First the setting. As a background to the credits, we see the inside of a steel mill. The images present the danger, hard work and environmental unpleasantness in a way that resembles Martin Ritt's scenes of textile mill work in NORMA RAE. But this is not NORMA RAE. TWICE IN A LIFETIME's hero, Harry McKenzie (Gene Hackman), a 50-year-old millhand, leaves work as the credits end, and that's the last we see of the mill. The rest of the film centers exclusively on home and leisure settings, kitchens, living rooms, bars, restaurants, stores, and beauty salons.

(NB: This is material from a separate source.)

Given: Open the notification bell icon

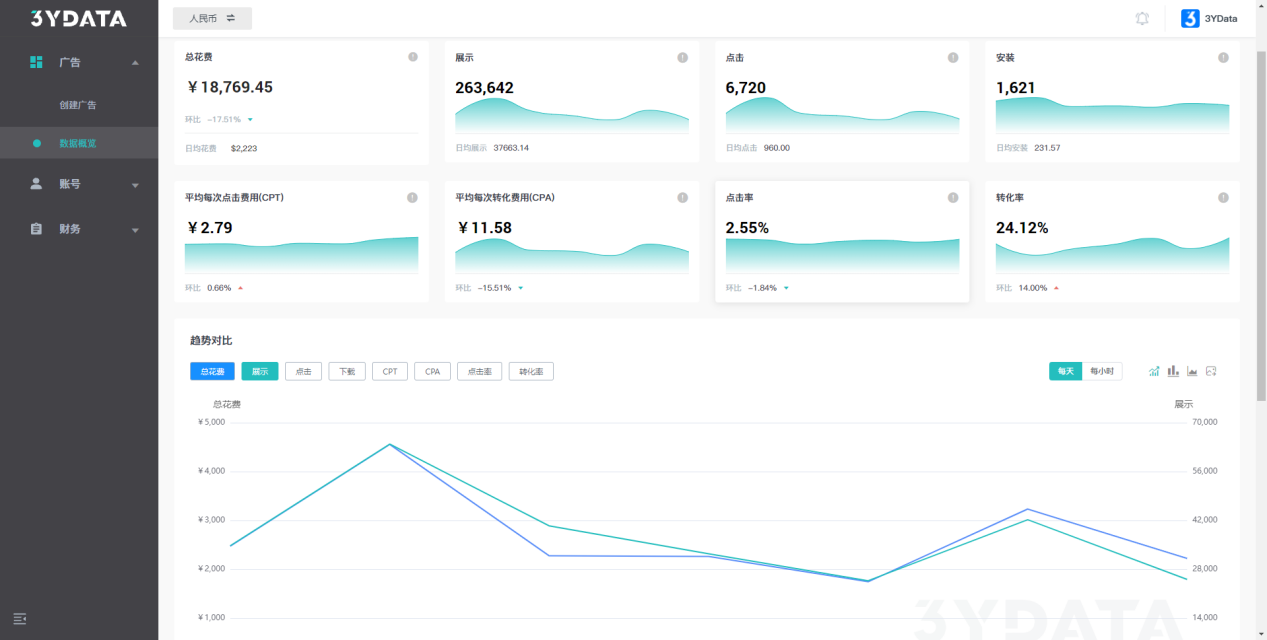Looking at the screenshot, I should coord(1142,18).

In all these places, both the film's images and the narrative as a whole represent the quality of working class life not in terms of substantive issues but merely through props: white bread, bottled salad dressing and catsup on the table, and LET'S MAKE A DEAL on the tube. Even while Harry's laid-off son-in-law is financially strapped, he expresses most concern about family "happiness."
The film has a simple plot. Harry and his wife Kate (Burstyn)'s old-fashioned life is now painfully stale. She lives for the kids and house and gets her kicks from TV and from the gossip and laughs at her job doing shampoos at a local beauty shop. He hangs out with the guys at the bar. There he unexpectedly falls for a waitress named Audrey (Ann-Margaret) who is sexy, fun-loving and the widow of a man who had "put her on a pedestal." After much groaning and gnashing of teeth, Harry goes to live with Audrey. Kate gets her hair colored, starts getting out on her own — bingo, adult education and a trip to a male strip show. The kids adjust, although the youngest daughter leaves college to marry and live with Mom and the older daughter's husband never does find adequate work.

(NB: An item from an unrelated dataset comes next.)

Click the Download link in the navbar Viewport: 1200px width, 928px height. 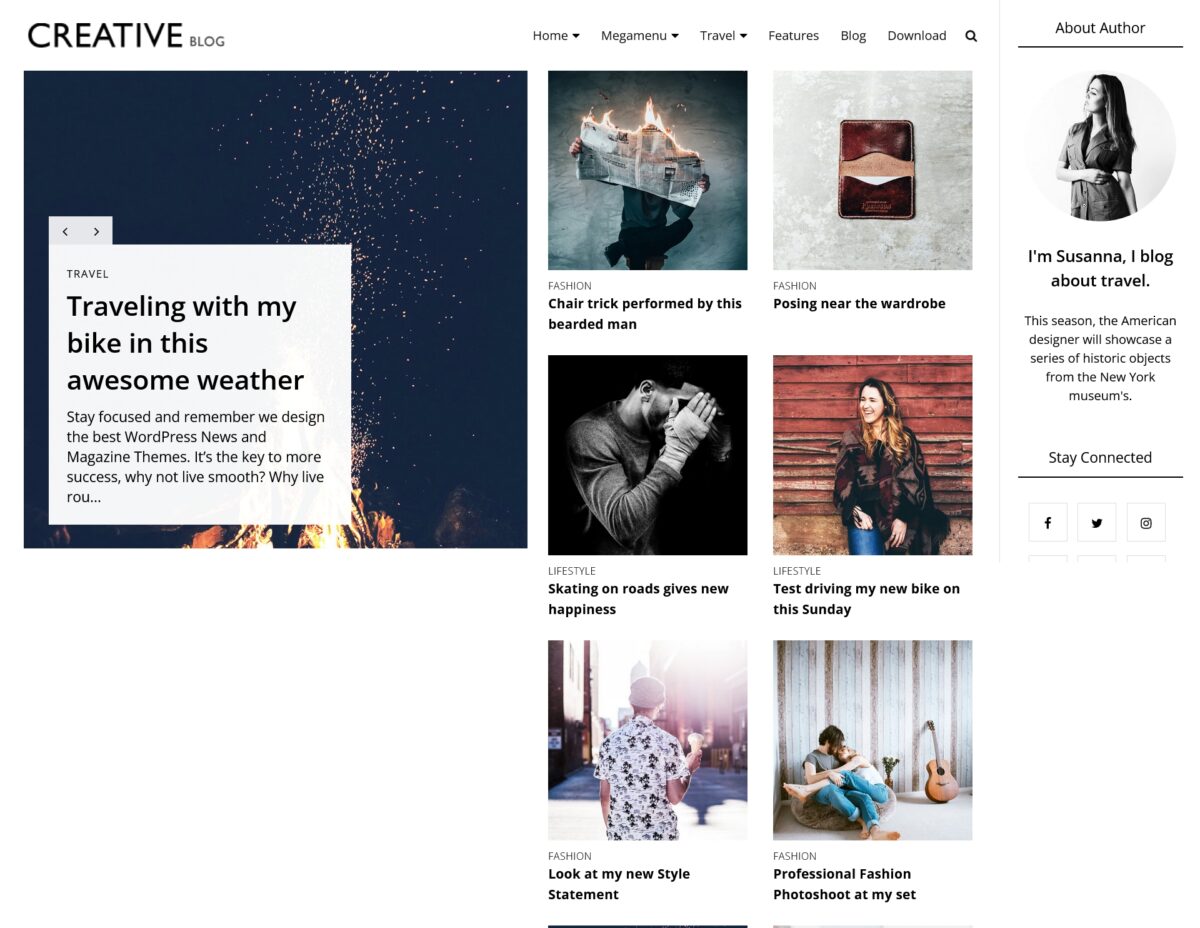pos(916,35)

This film goes to an extreme in avoiding economic realities. In one sequence, meant to show how each partner is managing, the film intercuts images both of Harry and Audrey, and then of Kate and her daughters, on supposedly jolly shopping sprees. Here Kate finds a pair of $15.95 earrings extravagant and daring — she's never done a thing for herself, you see — while Harry and Audrey price watches in the four-figure range. In fact, the film depicts the substance of Harry's new life and that of Kate as anything but "meaningful." The film never gets beyond consumerism and sex as life goals.
In fact, sex, fun and pretty things are certainly important. I am not one of those leftists who scorns the appeal of consumerism but have great empathy, not contempt, for those for whom it is a major life value. I find this theme particularly significant in TWICE IN A LIFETIME because the film clearly conveys the message that the old way of family life has changed. That way was one of sacrificing for the children, saving and scrimping economically, and losing touch with each other sexually and emotionally because of the sexual division of labor that these values required. And here is the biggest contradiction in the film. For it isn't the changing roles and demands of women or the economic crisis that are seen to have destroyed the LEAVE IT TO BEAVER life style. It is the new media-created image of the good life as eternal youthfulness, consumption and self-gratification.

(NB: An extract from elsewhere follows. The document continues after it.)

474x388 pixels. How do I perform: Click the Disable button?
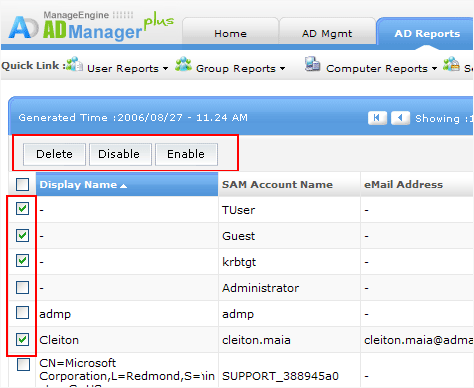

This movie's plot shows Harry, Kate and Audrey as all ending up better off because each has chosen or been forced to stop living for others and start having fun. When Harry comes to see his younger daughter on the eve of her wedding, she allays his fears that she is acting hastily and is in danger of repeating her parents' mistakes. She says she and her fiancé "already know what it took you and Mom 30 years to learn." Yet this scene, and the whole narrative, avoids the question of how the newlyweds will keep the fun and games going while living with Kate and working at dead end jobs. In fact, they have little hope of improving their situation, especially given the economic crisis. Similarly, Harry's son, the only child to whole-heartedly support his dad's decision, lives in southern California and obviously is not a steelworker — although we never learn what he does.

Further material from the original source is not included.